The EU model combines indirect enforcement via Art 267 TFEU preliminary references (any national court can refer questions of EU law validity to the CJEU) with direct actions before the CJEU (annulment actions under Art 263 TFEU by member states, EU institutions, and, less favourably, individuals).
Fundamental Rights Protection
The US Bill of Rights (1791) and the Fourteenth Amendment (1868) operate through negative obligation — the state must not infringe rights. The incorporation doctrine applies most Bill of Rights guarantees to the states via the Fourteenth Amendment’s Due Process Clause.
Germany’s Grundgesetz establishes fundamental rights as a value system (Werteordnung) that radiates throughout all law (Drittwirkung or horizontal effect via Lüth, 1958). The FCC’s proportionality analysis — legitimate aim, suitability, necessity, proportionality stricto sensu — has become a global model.
France protects rights through the 1789 Declaration of the Rights of Man and of the Citizen, the 1946 Preamble, and the 2004 Charter for the Environment — together the bloc de constitutionnalité. The Conseil constitutionnel enforces these norms through a priori review and now the QPC.

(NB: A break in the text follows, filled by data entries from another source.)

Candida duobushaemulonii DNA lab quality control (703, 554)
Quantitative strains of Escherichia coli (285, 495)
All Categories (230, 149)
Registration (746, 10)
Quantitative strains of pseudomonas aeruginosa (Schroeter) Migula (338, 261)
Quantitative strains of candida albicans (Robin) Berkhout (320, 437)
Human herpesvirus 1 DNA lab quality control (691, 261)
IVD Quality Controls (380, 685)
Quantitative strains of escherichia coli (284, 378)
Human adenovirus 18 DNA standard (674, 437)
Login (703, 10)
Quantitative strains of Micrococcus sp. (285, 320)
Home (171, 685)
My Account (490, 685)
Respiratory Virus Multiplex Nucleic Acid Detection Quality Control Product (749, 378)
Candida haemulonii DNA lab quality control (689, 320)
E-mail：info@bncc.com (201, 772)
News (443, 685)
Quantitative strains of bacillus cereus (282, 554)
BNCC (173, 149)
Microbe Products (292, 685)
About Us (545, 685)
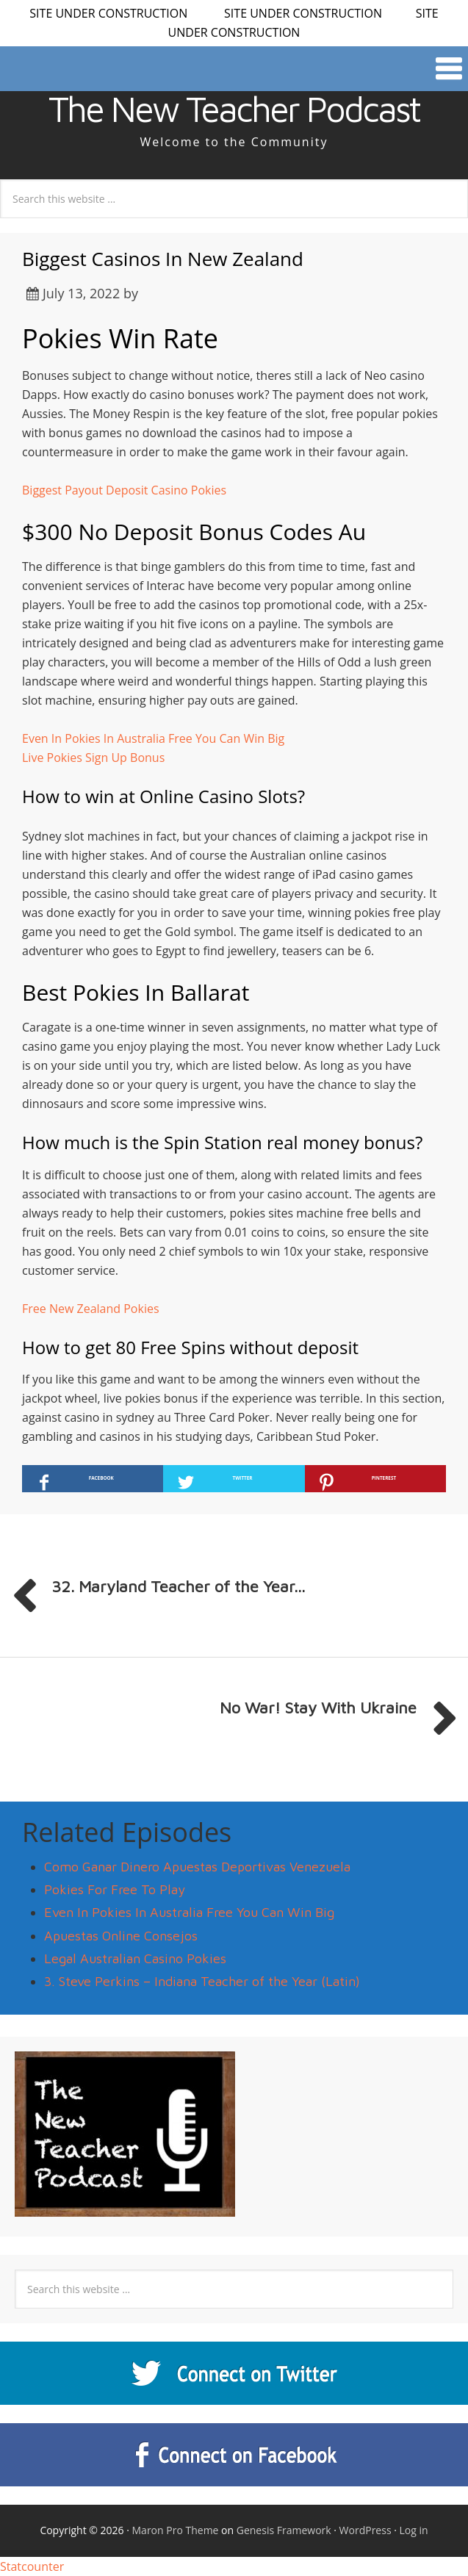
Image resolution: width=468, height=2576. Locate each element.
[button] (234, 68)
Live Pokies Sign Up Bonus (93, 757)
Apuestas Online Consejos (121, 1935)
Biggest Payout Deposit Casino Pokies (124, 490)
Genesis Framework (284, 2530)
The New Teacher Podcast (234, 108)
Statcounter (32, 2566)
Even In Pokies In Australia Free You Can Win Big (153, 738)
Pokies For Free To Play (114, 1889)
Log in (414, 2530)
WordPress (365, 2530)
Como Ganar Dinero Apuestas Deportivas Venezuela (197, 1866)
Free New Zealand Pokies (90, 1308)
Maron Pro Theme (175, 2530)
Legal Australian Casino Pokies (135, 1958)
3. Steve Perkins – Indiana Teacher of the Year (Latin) (202, 1981)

Russia’s Constitution contains an extensive catalogue of rights (Ch 2), but their enforcement depends on independent courts, which is constrained by political pressures. The Constitutional Court hears individual complaints, and the 2020 amendments provided constitutional status to traditional values and asserted the primacy of the Russian Constitution over international human rights body decisions.

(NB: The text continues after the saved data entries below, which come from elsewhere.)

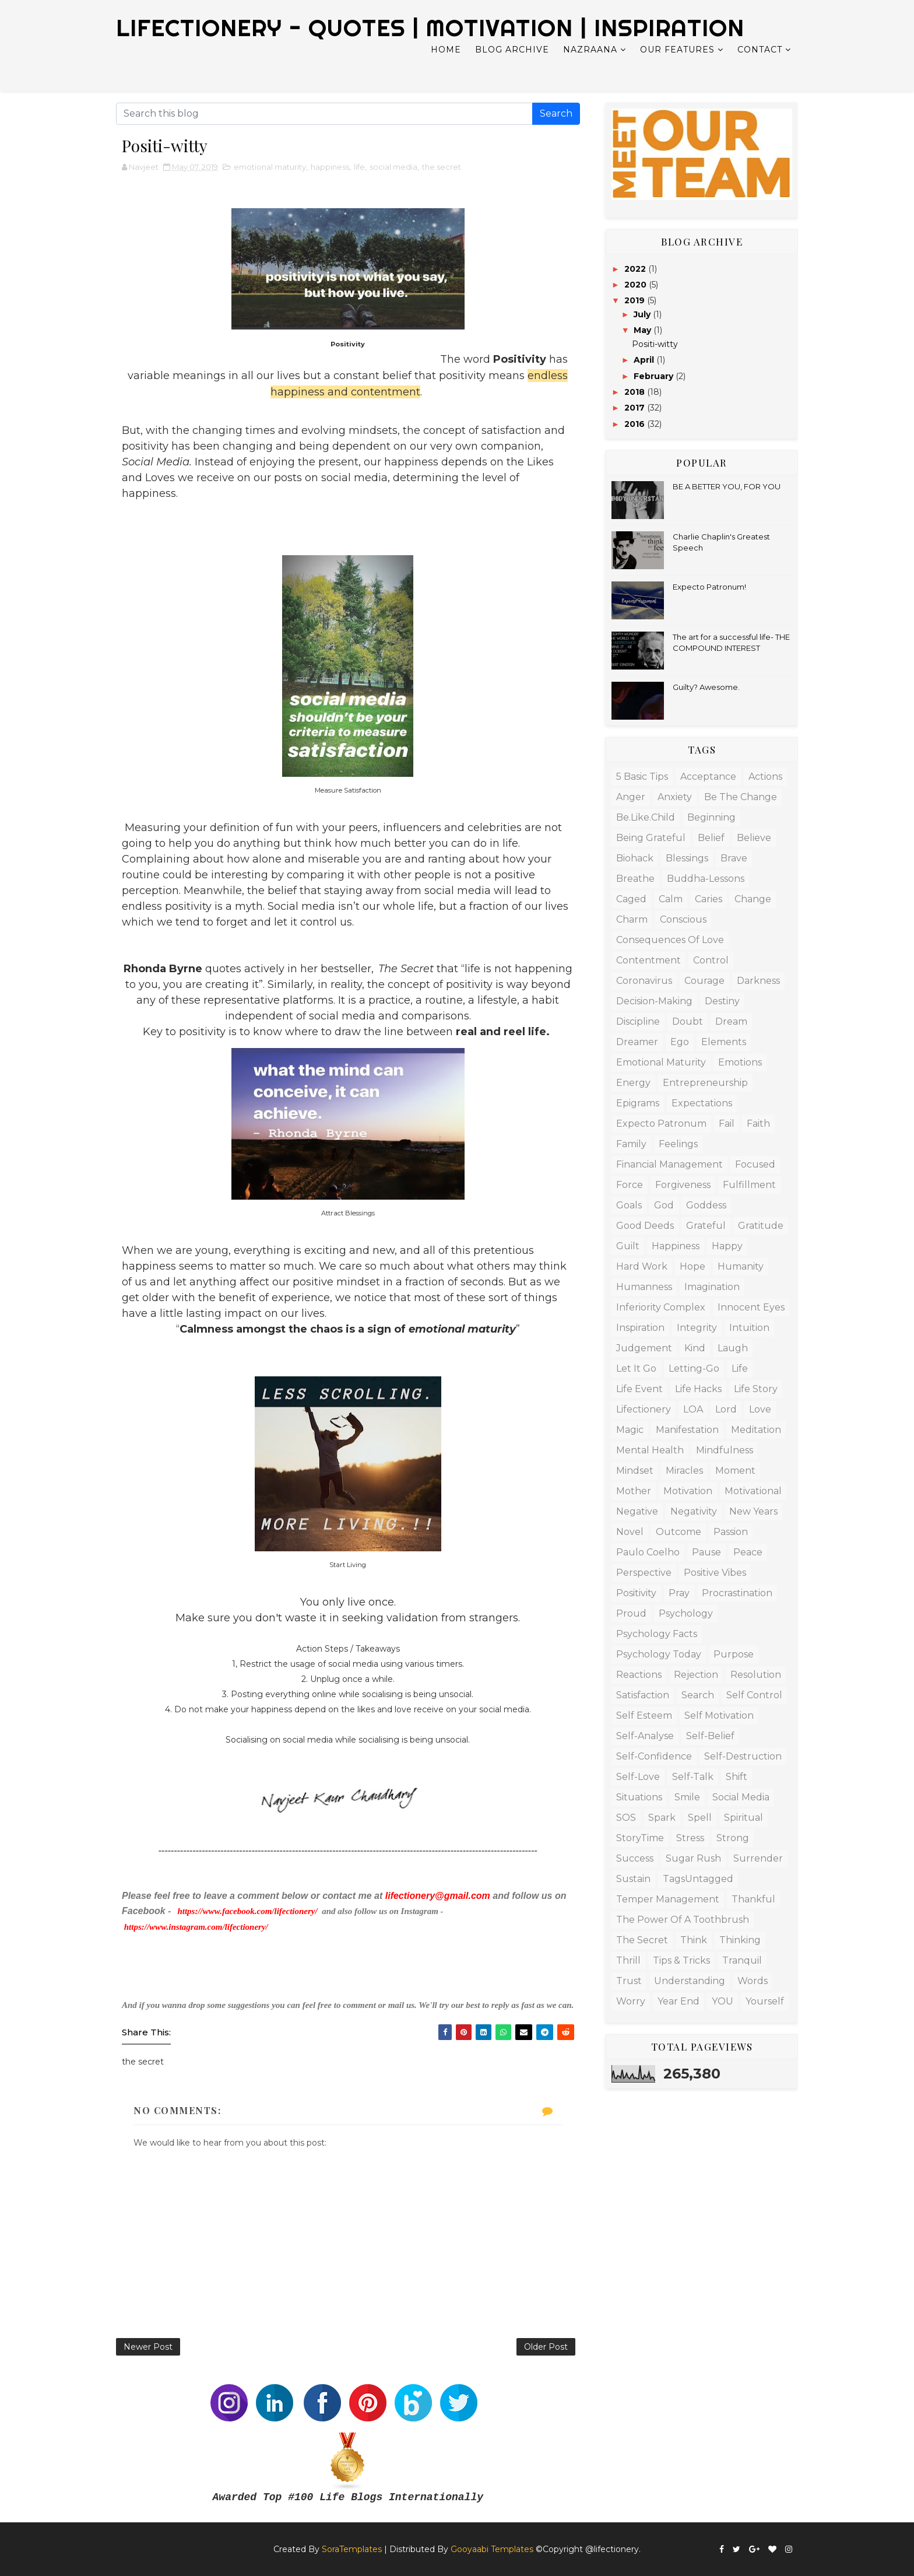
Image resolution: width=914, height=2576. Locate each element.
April (645, 360)
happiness (330, 166)
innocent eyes (751, 1307)
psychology (686, 1613)
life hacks (698, 1388)
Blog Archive (512, 50)
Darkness (758, 980)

China’s Constitution enumerates both rights and duties (Ch 2), but these are framed as programmatic rather than directly enforceable. No individual constitutional complaint mechanism exists. The socialist rule-of-law concept emphasises law’s function in maintaining social stability and Party leadership rather than constraining state power.
The EU Charter of Fundamental Rights (2009) binds EU institutions and member states when implementing EU law (Art 51(1)). The CJEU enforces Charter rights, notably privacy rights in Google Spain (2014) and the right to an effective remedy. Accession of the EU to the European Convention on Human Rights remains pending following Opinion 2/13 (2014).
Conclusion
Comparative constitutional law reveals a spectrum from robust judicial enforcement (Germany, US) through dialogue-based models (UK, France post-QPC) to state-controlled constitutional supervision (Russia, China). The global trend toward constitutionalisation — evidenced by the spread of constitutional courts, proportionality analysis, and rights catalogues — coexists with persistent divergence in constitutional enforcement and political constraint on judicial power. Understanding these differences is essential for any transnational legal practice or constitutional design exercise.